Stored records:

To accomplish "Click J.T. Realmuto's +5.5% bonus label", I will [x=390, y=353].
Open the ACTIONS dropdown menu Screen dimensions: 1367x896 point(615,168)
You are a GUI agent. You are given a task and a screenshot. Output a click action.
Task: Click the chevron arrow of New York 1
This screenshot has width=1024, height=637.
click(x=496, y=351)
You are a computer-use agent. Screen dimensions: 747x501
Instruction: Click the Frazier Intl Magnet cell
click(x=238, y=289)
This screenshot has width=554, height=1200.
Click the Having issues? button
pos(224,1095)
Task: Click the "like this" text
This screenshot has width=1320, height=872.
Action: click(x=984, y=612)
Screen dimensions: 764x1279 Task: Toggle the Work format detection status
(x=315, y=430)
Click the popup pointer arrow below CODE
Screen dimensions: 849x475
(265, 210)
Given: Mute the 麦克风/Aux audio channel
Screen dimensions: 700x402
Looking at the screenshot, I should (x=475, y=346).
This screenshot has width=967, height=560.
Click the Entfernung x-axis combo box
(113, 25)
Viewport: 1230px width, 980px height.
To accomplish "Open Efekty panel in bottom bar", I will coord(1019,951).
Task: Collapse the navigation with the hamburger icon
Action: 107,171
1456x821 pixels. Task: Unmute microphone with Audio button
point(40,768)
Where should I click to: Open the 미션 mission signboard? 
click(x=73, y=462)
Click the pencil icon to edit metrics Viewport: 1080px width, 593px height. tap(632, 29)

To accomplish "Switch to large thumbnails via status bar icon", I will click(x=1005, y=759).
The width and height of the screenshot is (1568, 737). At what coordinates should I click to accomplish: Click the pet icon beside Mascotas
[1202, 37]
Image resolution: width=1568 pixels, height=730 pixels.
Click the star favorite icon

◆ What the task requires
Copy out, from the data above, each line where the string "arrow" is present.

◆ Solution for this problem
Task: Click the chevron arrow of New York 1
Click the popup pointer arrow below CODE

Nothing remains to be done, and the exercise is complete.